_Verilen Metin_:
-.-.-

YARGITAY KARARI
DAİRE : 4. Hukuk Dairesi
ESAS NO : 2015/1152
KARAR NO : 2015/15069
KARAR TARİHİ : 23.12.2015
MAHKEMESİ : Ankara 16. Asliye Hukuk Mahkemesi
TARİHİ : 10/07/2014
NUMARASI : 2012/58-2014/260
Davacı Ş.. M.. vekili Avukat Ş..İ..tarafından, davalılar D.. G.. ve diğeri aleyhine 31/01/2012 gününde verilen dilekçe ile manevi tazminat istenmesi üzerine mahkemece yapılan yargılama sonunda; davanın kısmen kabulüne ilişkin olarak verilen 10/07/2014 tarihli kararın davalılar tarafından temyizi üzerine temyiz talebinin reddine dair verilen 03/12/2014 günlü ek kararın ve esasına ilişkin kararın Yargıtay’ca incelenmesi davalılar vekili tarafından süresi içinde istenilmekle temyiz dilekçesinin kabulüne karar verildikten sonra tetkik hakimi tarafından hazırlanan rapor ile dosya içerisindeki kağıtlar incelenerek gereği görüşüldü.
Dosya kapsamından, gerekçeli kararın 10/09/2014 tarihinde, davalılar vekili sıfatıyla dosyada usulune uygun olarak vekaletnamesi veya yetki belgesi bulunmayan Av. M.. İ..’a tebliğ edildiği, davalılar adına kararın 29/09/2014 tarihinde Av. A.. B.. ve Av. A.. D.. tarafından sunulan temyiz dilekçesi ile temyiz edildiği, mahkemece 03/12/2014 tarihli ek karar ile davalıların temyiz istemlerinin süresinde olmadığı gerekçesiyle reddine karar verildiği, davalılar vekili tarafından ek kararın da temyiz edildiği anlaşılmaktadır.
Dosya arasında vekaletnamesi bulunmayan Av. M.. İ..’a yapılan gerekçeli karar tebliği usulüne uygun olarak kabul edilemez. Her ne kadar yargılama süreci boyunca dosyada vekaletnamesi bulunmayan Av. M.. İ.. adına yapılan tebliğ işlemlerine davalılar vekili Av. A.. B.. tarafından itiraz edilmeyip yargılama sona erdikten sonra ek karar ile temyiz talebinin reddine müteakip itirazda bulunulması açıkça hakkın kötüye kullanılması niteliğinde ise de, aksinin kabulü savunma hakkının kısıtlanması sonucunu doğuracağından davalıların kararı öğrendiklerini belirttikleri 15/09/2014 tarihinde tebligatın yapıldığı kabul edilerek 03/12/2014 tarihli ek karar kaldırılmış ve davalıların temyiz istemlerinin incelenmesine geçilmiştir.

-.-.-

_Veri Bölümü_:
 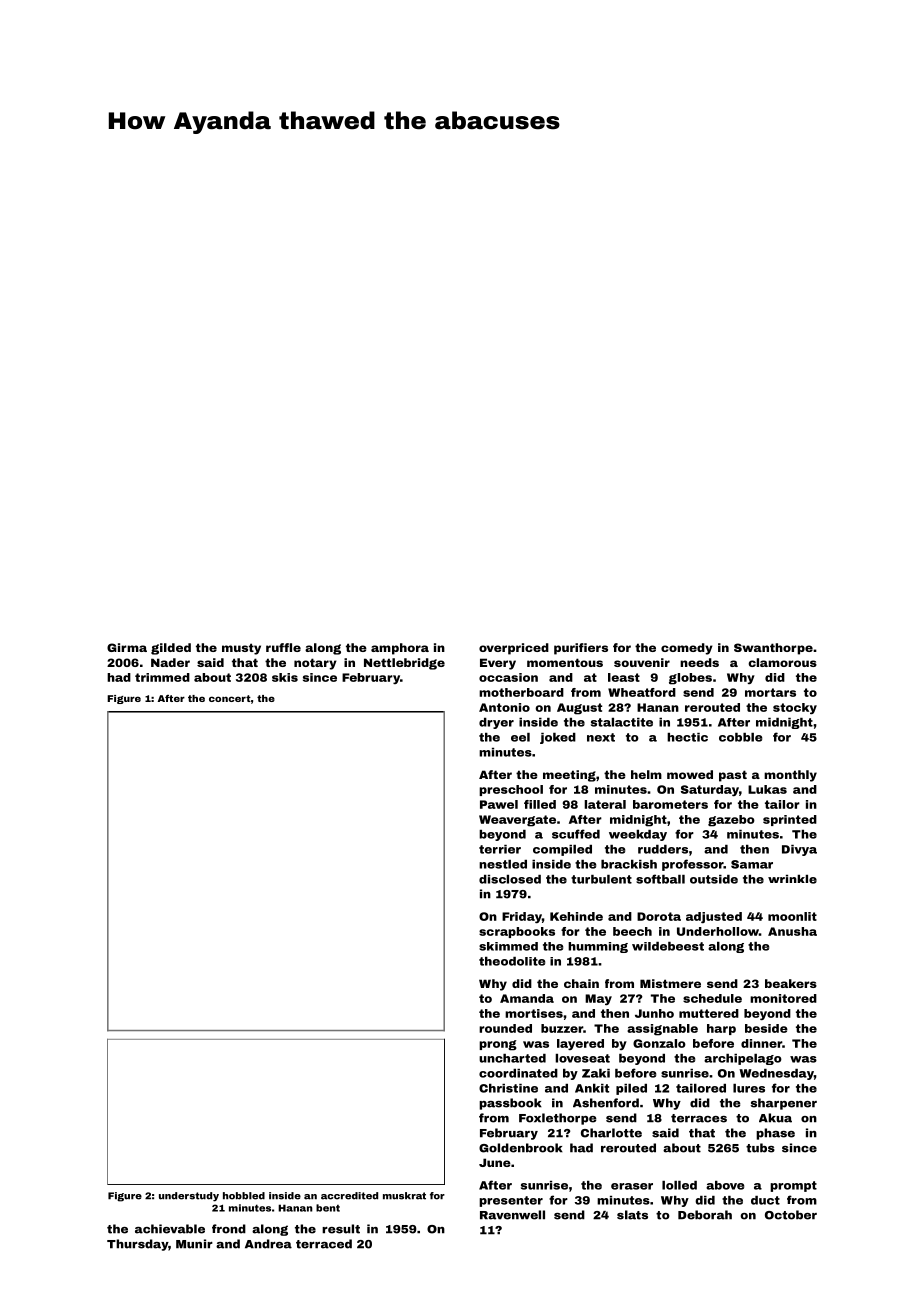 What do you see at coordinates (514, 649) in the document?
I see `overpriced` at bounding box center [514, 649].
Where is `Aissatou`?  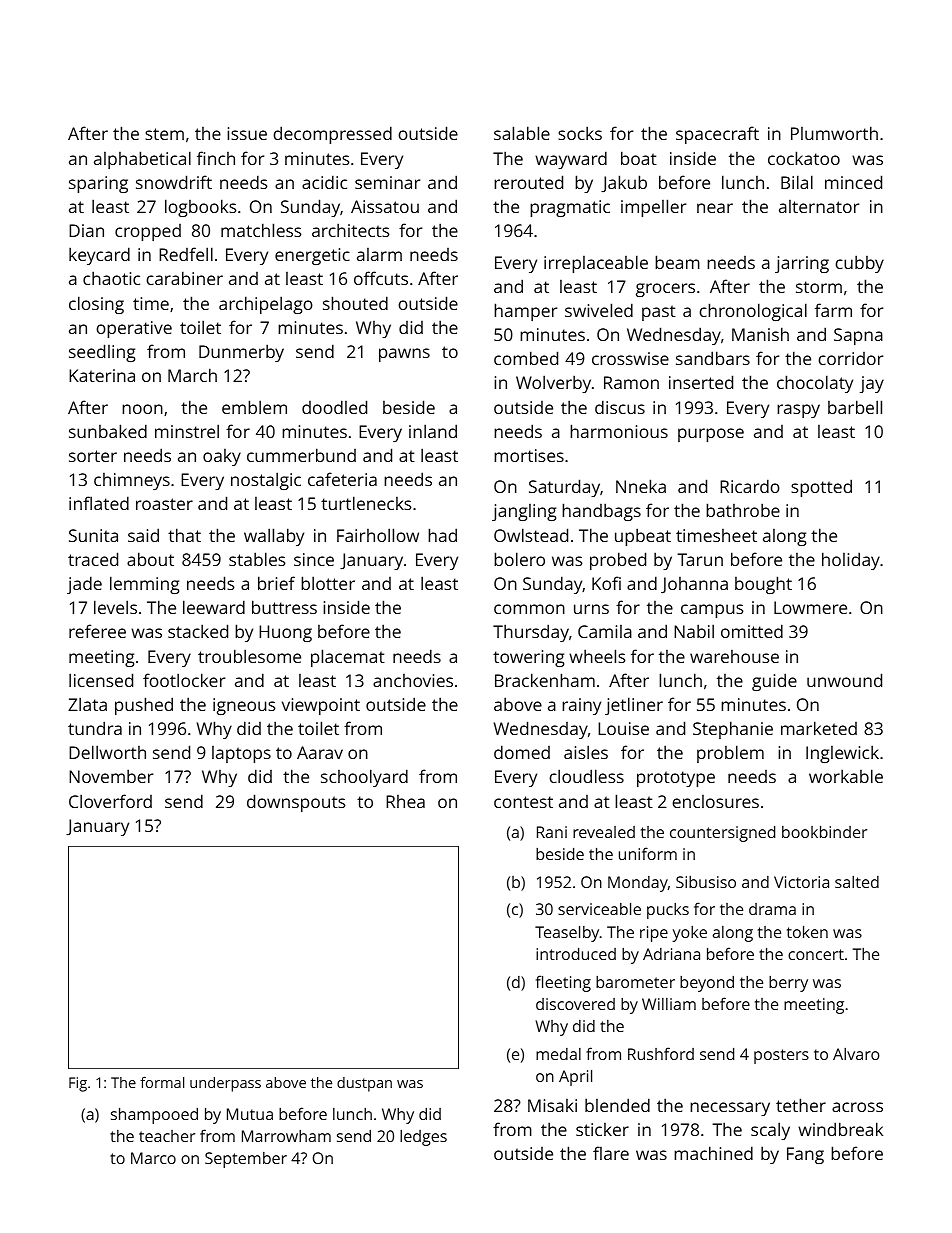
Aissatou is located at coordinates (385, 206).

-.-.-

_Yapılacak Görevler_:
1 - Yargıtay kararına göre davalılar kararı hangi tarihte öğrendiklerini belirtmiştir?
2 - Yargıtay kararında "Dosya arasında vekaletnamesi" sözleriyle başlayıp "istemlerinin incelenmesine geçilmiştir." sözlerine kadar uzanan kısmın tamamını aynen yazıya geçirin.
3 - Aşağıdaki ifadelerin Yargıtay kararıyla uyuşup uyuşmadığını belirtin. Her biri için evet ya da hayır deyin ve kararı belirleyen sözleri metinden aynen aktarın.
(a) Dava, manevi tazminat istemiyle açılmıştır.
(b) Temyiz dilekçesi Av. M.. İ.. tarafından sunulmuştur.
(c) 03/12/2014 tarihli ek karar kaldırılmıştır.

_Cevap Anahtarı_:
1 - 15/09/2014

2 -
Dosya arasında vekaletnamesi bulunmayan Av. M.. İ..’a yapılan gerekçeli karar tebliği usulüne uygun olarak kabul edilemez. Her ne kadar yargılama süreci boyunca dosyada vekaletnamesi bulunmayan Av. M.. İ.. adına yapılan tebliğ işlemlerine davalılar vekili Av. A.. B.. tarafından itiraz edilmeyip yargılama sona erdikten sonra ek karar ile temyiz talebinin reddine müteakip itirazda bulunulması açıkça hakkın kötüye kullanılması niteliğinde ise de, aksinin kabulü savunma hakkının kısıtlanması sonucunu doğuracağından davalıların kararı öğrendiklerini belirttikleri 15/09/2014 tarihinde tebligatın yapıldığı kabul edilerek 03/12/2014 tarihli ek karar kaldırılmış ve davalıların temyiz istemlerinin incelenmesine geçilmiştir.

3 -
(a) Evet: "manevi tazminat istenmesi üzerine"
(b) Hayır: "Av. A.. B.. ve Av. A.. D.. tarafından sunulan temyiz dilekçesi"
(c) Evet: "03/12/2014 tarihli ek karar kaldırılmış"